No one would come into a room with spectacles on his nose, if he knew that women at once lose any inclination to look at or talk to him.
There is no outward sign of politeness that will be found to lack some deep moral foundation. The right kind of education would be that which conveyed the sign and the foundation at the same time.
A man’s manners are the mirror in which he shows his portrait.
Against the great superiority of another there is no remedy but love.
It is a terrible thing for an eminent man to be gloried in by fools.
It is said that no man is a hero to his valet. That is only because a hero can be recognized only by a hero. The valet will probably know how to appreciate his like—his fellow-valet.
Fools and wise folk are alike harmless. It is the half-wise, and the half-foolish, who are the most dangerous.
To see a difficult thing lightly handled gives us the impression of the impossible.
Difficulties increase the nearer we come to our aim.
Sowing is not so painful as reaping.
If any one meets us who owes us a debt of gratitude, it immediately crosses our mind. How often can we meet some one to whom we owe gratitude, without thinking of it!
To communicate oneself is Nature; to receive a communication as it is given is Culture.
Contradiction and flattery make, both of them, bad conversation.
By nothing do men show their character more than by the things they laugh at.
An intelligent man finds almost everything ridiculous, a wise man hardly anything.
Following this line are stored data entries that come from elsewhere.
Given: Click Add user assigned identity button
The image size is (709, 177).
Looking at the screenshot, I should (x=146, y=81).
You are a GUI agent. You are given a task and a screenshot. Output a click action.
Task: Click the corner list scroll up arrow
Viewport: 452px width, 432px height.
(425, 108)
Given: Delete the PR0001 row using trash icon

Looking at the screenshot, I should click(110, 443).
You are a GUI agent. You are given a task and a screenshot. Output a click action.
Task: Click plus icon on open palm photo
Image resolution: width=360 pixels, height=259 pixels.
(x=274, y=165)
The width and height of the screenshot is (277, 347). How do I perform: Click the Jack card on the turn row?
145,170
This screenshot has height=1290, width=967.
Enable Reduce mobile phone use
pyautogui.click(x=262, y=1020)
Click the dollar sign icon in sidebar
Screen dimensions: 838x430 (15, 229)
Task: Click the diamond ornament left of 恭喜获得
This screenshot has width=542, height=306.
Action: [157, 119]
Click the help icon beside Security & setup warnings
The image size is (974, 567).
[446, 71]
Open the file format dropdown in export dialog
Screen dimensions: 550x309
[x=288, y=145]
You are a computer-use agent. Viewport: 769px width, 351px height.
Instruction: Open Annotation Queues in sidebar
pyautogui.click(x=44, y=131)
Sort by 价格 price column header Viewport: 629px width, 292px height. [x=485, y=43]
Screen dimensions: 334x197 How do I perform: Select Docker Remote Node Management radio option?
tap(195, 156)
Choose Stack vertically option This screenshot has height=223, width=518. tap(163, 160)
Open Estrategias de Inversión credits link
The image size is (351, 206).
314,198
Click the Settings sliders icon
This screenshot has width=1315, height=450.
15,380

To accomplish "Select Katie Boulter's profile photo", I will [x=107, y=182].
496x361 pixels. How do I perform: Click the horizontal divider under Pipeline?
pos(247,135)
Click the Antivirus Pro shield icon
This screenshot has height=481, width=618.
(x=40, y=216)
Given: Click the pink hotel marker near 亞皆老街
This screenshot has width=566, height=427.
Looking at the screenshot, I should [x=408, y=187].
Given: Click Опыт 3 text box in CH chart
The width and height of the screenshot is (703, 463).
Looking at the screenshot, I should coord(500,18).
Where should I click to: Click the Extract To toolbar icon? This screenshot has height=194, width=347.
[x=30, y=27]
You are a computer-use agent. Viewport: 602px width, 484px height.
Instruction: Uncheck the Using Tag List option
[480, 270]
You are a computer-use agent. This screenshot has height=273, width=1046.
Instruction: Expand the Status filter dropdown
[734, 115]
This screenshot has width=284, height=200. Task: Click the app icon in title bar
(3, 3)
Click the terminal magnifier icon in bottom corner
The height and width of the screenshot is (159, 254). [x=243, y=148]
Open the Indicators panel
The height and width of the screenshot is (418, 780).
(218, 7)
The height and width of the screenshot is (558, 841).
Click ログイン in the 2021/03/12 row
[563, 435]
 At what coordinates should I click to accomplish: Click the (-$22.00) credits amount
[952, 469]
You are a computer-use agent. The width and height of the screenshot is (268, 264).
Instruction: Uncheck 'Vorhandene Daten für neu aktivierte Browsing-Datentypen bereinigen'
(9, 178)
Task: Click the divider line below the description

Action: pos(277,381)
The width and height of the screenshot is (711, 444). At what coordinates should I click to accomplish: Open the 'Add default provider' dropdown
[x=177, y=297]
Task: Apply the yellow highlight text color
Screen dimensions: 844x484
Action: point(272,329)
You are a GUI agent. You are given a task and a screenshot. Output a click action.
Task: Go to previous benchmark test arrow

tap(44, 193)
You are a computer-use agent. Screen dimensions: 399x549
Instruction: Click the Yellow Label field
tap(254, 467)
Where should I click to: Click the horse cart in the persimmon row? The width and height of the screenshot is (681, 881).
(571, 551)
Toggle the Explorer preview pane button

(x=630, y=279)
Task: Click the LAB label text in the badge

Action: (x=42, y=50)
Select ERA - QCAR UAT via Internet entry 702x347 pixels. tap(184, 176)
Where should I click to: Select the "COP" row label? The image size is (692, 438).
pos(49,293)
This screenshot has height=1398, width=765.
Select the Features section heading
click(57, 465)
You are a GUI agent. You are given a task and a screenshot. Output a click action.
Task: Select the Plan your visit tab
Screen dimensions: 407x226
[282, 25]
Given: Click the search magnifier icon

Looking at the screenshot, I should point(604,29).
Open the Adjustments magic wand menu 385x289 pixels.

A man well on in years was reproved for still troubling himself about young women. “It is the only means,” he replied, “of regaining one’s youth; and that is something every one wishes to do.”
A man does not mind being blamed for his faults, and being punished for them, and he patiently suffers much for the sake of them; but he becomes impatient if he is required to give them up.
Passion is enhanced and tempered by avowal. In nothing, perhaps, is the middle course more desirable than in confidence and reticence toward those we love.
To sit in judgment on the departed is never likely to be equitable. We all suffer from life; who, except God, can call us to account? Let not their faults and sufferings, but what they have accomplished and done, occupy the survivors.
It is failings that show human nature, and merits that distinguish the individual; faults and misfortunes we all have in common; virtues belong to each one separately.
It would not be worth while to see seventy years if all the wisdom of this world were foolishness with God. The true is Godlike; we do not see it itself; we must guess at it through its manifestations.